**Task goal:**
Images do not belong in the copy. Set down all the entries exactly.
+ + + +
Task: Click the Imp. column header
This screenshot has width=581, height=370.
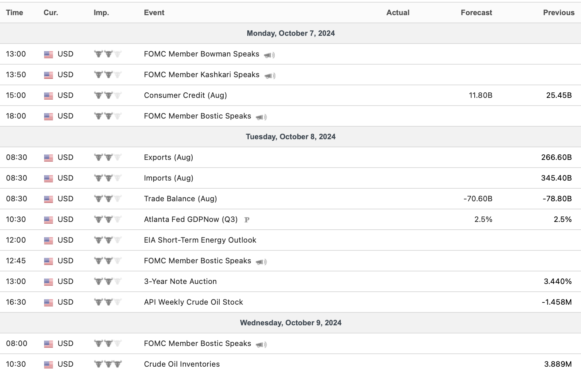Action: click(x=101, y=13)
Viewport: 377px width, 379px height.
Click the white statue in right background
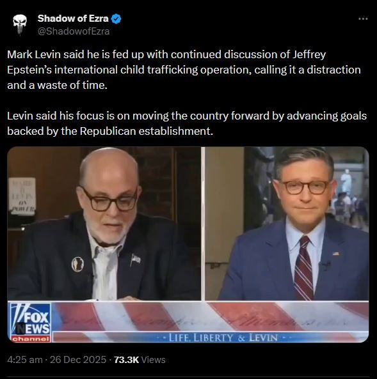click(x=346, y=181)
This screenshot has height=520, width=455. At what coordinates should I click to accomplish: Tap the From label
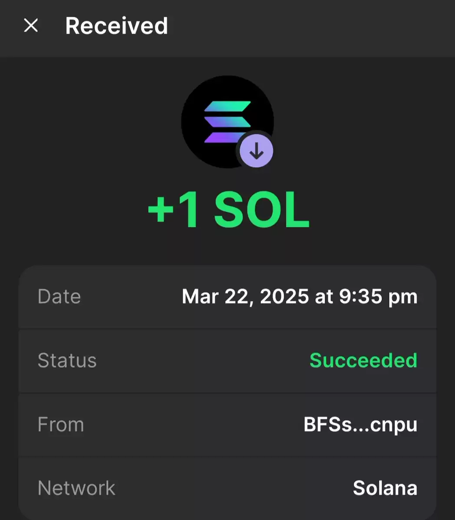click(61, 424)
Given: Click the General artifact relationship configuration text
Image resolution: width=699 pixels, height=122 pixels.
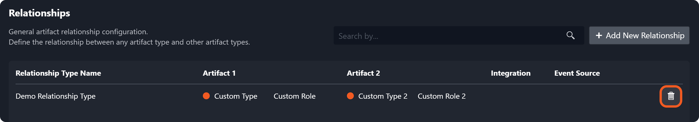Looking at the screenshot, I should [x=78, y=32].
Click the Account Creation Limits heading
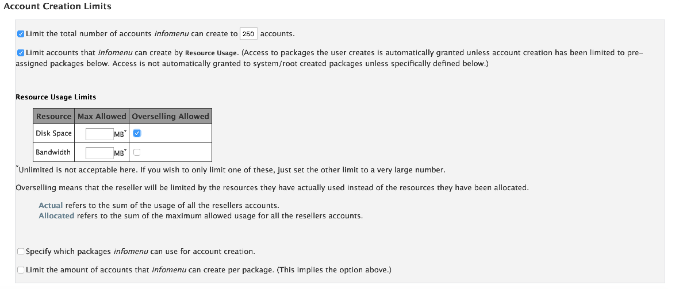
+ + + +
**Response area:**
Task: Click the Imp. column header
This screenshot has width=581, height=370.
Action: click(x=101, y=13)
Viewport: 377px width, 379px height.
Click the white statue in right background
click(x=346, y=181)
This screenshot has height=520, width=455. At what coordinates should I click to accomplish: Tap the From label
click(61, 424)
Given: Click the General artifact relationship configuration text
Image resolution: width=699 pixels, height=122 pixels.
Looking at the screenshot, I should [x=78, y=32].
Click the Account Creation Limits heading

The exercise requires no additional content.